University of Helsinki, 2019
Tell us a bit about yourself – what was your PhD about and where did you study?
Hi everybody, I am Dr. Tahira, Italian born in Rome with Pakistani origins. After obtaining my Master´s degree in biological sciences, I moved to Finland where I joined the University of Helsinki in order to pursue a PhD degree in Biochemistry. I graduated last December 2019. During my PhD I studied autophagy, a cellular degradative self-eating process. Our cells use autophagy as a quality control system, to keep themselves happy and clean from damaged/old organelles and/or cytoplasmic constituents. Autophagy is activated by our cells in response to many triggers such as starvation, hypoxia, infections, cellular remodeling, etc. Impaired autophagy is implicated in several diseases like cancer, cardiomyopathies, muscular and neurodegenerative diseases. Autophagy is a fairly new field and understanding every step of this fascinating process could potentially be beneficial in the fight against these diseases.

What do you do now? What did you decide to do next after gaining your PhD?
I am looking for a job and when the COVID-19 pandemic hit, it made things a lot more difficult for job hunting. After graduating, I decided to leave academia and I have been applying for jobs in industries. I have enjoyed doing research and working in a scientific laboratory, but I am looking to use my expertise and the gained skills in a non-academic setting. I am also looking for ways to be more socially active and involved in science outreach activities.

Has having a PhD helped in developing your career? If yes, what has been the biggest impact? If no, why do you think that is?
Yes, my PhD has certainly helped me developing my career, as well as shape me as a person.
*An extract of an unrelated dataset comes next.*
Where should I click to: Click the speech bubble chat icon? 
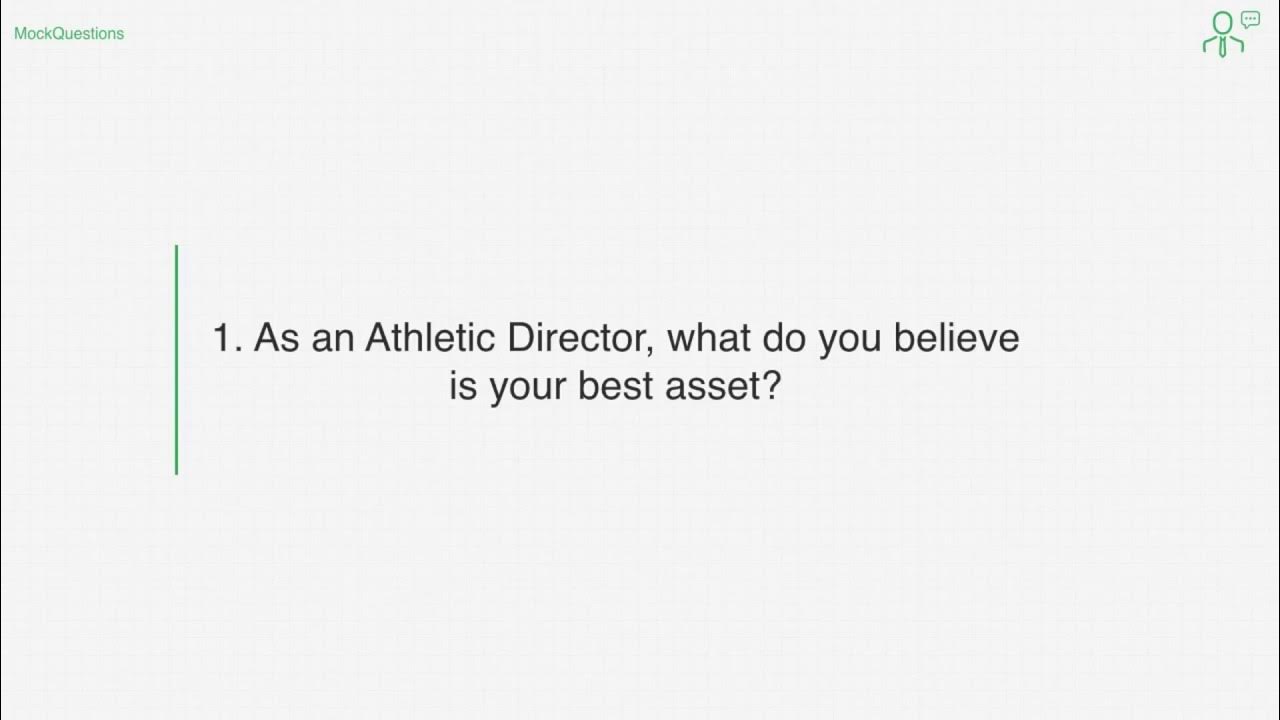click(x=1250, y=19)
I became an independent researcher, completed a very challenging research project, worked often under pressure on multiple projects, collaborated with various research groups and acquired many transferable skills. I worked for 10 years in a very challenging country and a close-up working environment. Despite the many difficulties, I successfully defended my PhD degree, making resilience one of the important characteristics of mine that led me to success.
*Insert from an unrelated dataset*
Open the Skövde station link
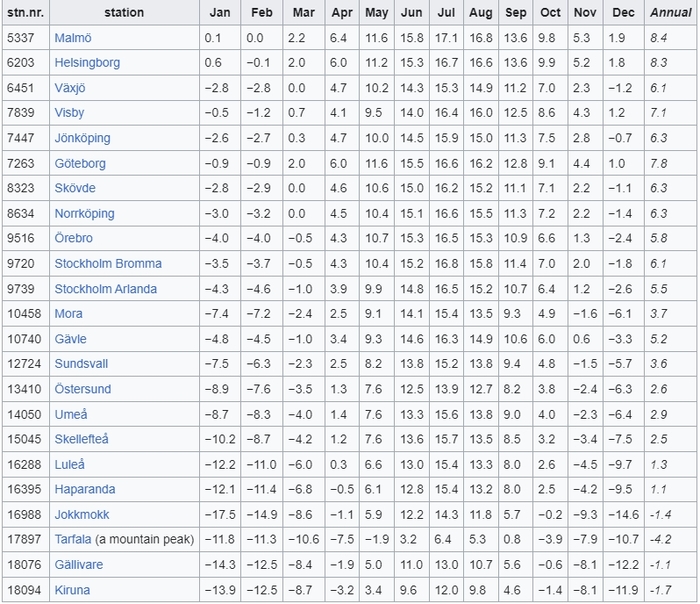Viewport: 700px width, 604px height. point(74,188)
What’s one piece of advice that you’d offer prospective students considering a PhD?
It´s important to consider all factors before embarking in a PhD journey which can be very tough and challenging. Do you really want to do a PhD? What are you planning to do with it afterwards? Though many things can change during a PhD, it´s important to set and define your goals and what you want to achieve. During my PhD, I struggled a lot with my mental health, caused by the lack of a solid working community, isolation and poor work-life balance. I used to work every day and over the weekends too and that caused me to burnout. I highly recommend setting some boundaries in order to have a healthy work-life balance. Take regularly time off for yourself and for your interests and do not feel guilty! Taking care of yourself is an investment in your well-being and should be an everyday task!
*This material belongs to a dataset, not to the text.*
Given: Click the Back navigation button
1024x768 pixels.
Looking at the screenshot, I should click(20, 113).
And what one thing would you suggest that new PhD graduates should do next?
For very long time I thought that academia was the only way to go after obtaining a PhD. It is not! There are many things you can do with your PhD; you just have to look around and find the many possibilities and occasions out there for PhD holders. Think of all the skills you have gained, what you like the most and how you would like to put all that in use. Don’t get discouraged, job hunting, especially in such critical times is difficult, but stay focused and keep applying!

Lastly, what’s your favourite memory from your time as a PhD student?
During my PhD I supervised many students working on their research projects in our laboratory. I always enjoyed this part of my curriculum. Mentoring young generations has always been such a rewarding experience. I loved seeing their interest in science and research growing day by day, their happiness in doing an experiment correctly, the enthusiasm when learning a new technique or the excitement when having an idea! We were growing together, they learned from me but I also learned from them.